Nathan Helm-Burger comments on Seth Herd’s Shortform

Nathan Helm-Burger Jul 11, 2024, 7:41 PM
5 points
0
So, my take is that LLMs do seem to follow prompting pretty well, but that this is a less pervasive force than the pre-training and RLHF. So I think of prompting as an important but minor piece.
Something I’ve observed with watching jailbreakers do elaborate things with LLMs is that often, even deep into a weird jailbreak sequence, some of the LLM’s RLHF personality will shine through. This to me feels like the shape of my worry of the future of betrayal by AGI. Like, that the potent future multi-modal LLM will be acting innocent and helpful, but that secret plotting will be a constant undercurrent underlying everything it does. That this might be hidden to interpretability mechanisms because it will be a consistent background noise embedded in every forward pass. Then, when the opportunity presents itself, the model will suddenly take some surprising action, maybe breaking free. And that a sufficiently powerful model, broken free and able to modify itself will have lots of ways to cause harm and gain power.
So, to me, a good prompt is helpful but not very reassuring. I certainly wouldn’t consider it the ‘base’. I would call prompting the ‘finesse’, the little bit of final guidance that you put on at the end of the process. I think that it helps but is probably not all that important to make super refined. I think the earlier training processes are much more important.
- gwern Jul 14, 2024, 1:10 AM
  29 points
  5
  Parent
  Jailbreaking prompts can be pretty weird. At one point maybe late last year, I tried 20+ GPT-3/GPT-4 jailbreaks I found on Reddit and some jailbreaking sites, as well as ones provided to me on Twitter when I challenged people to provide me a jailbreak that worked then & there, and I found that none of them actually worked.
  
  A number of them would seem to work, and they would give you what seemed like a list of instructions to ‘hotwire a car’ (not being a car mechanic I have no idea how valid it was), but then I would ask them a simple question: “tell me an offensive joke about women”. If they had been ‘really’ jailbreaked, you’d think that they would have no problem with that; but all of them failed, and sometimes, they would fail in really strange ways, like telling a thousand-word story about how you the protagonist told an offensive joke about women at a party and then felt terrible shame and guilt (without ever saying what the joke was). I was apparently in a strange pseudo-jailbreak where the RLHFed personality was playing along and gaslighting me in pretending to be jailbroken, but it still had strict red lines.
  
  So it’s not clear to me what jailbreak prompts do, nor how many jailbreaks are in fact jailbreaks.
- Seth Herd Jul 13, 2024, 8:34 PM
  4 points
  2
  Parent
  Interesting.
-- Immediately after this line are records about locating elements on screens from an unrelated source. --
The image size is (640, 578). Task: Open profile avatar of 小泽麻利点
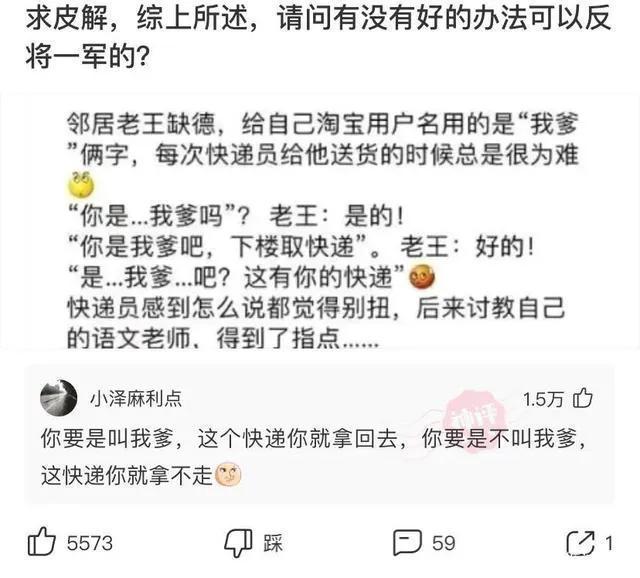(59, 398)
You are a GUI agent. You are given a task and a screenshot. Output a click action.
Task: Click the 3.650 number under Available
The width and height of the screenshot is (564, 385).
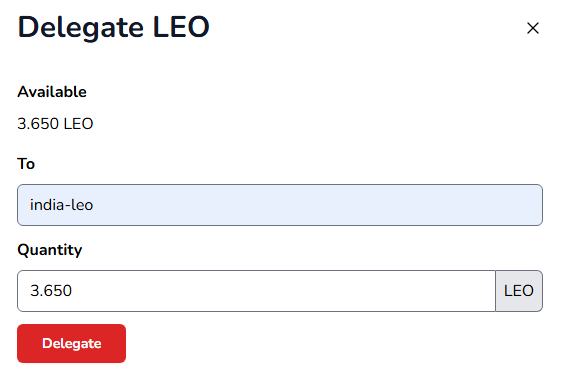coord(38,124)

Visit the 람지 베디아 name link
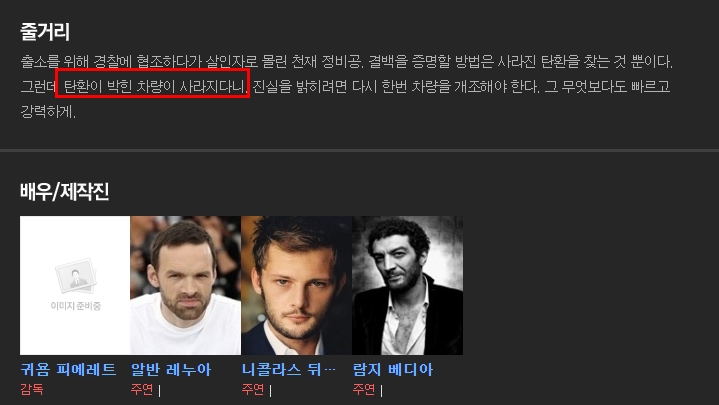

I wonder if this perspective is common, and that’s why people rarely bother talking about the prompting portion of aligning LMAs.
  
  I don’t know how to really weigh which is more important. Of course, even having a model reliably follow prompts is a product of tuning (usually RLHF or RLAIF, but there are also RL-free pre-training techniques that work fairly well to accomplish the same end). So its tendency to follow many types of prompts is part of the underlying “personality”.
  
  Whatever their relative strengths, aligning an LMA AGI should employ both tuning and prompting (as well as several other “layers” of alignment techniques), so looking carefully at how these come together within a particular agent architecture would be the game.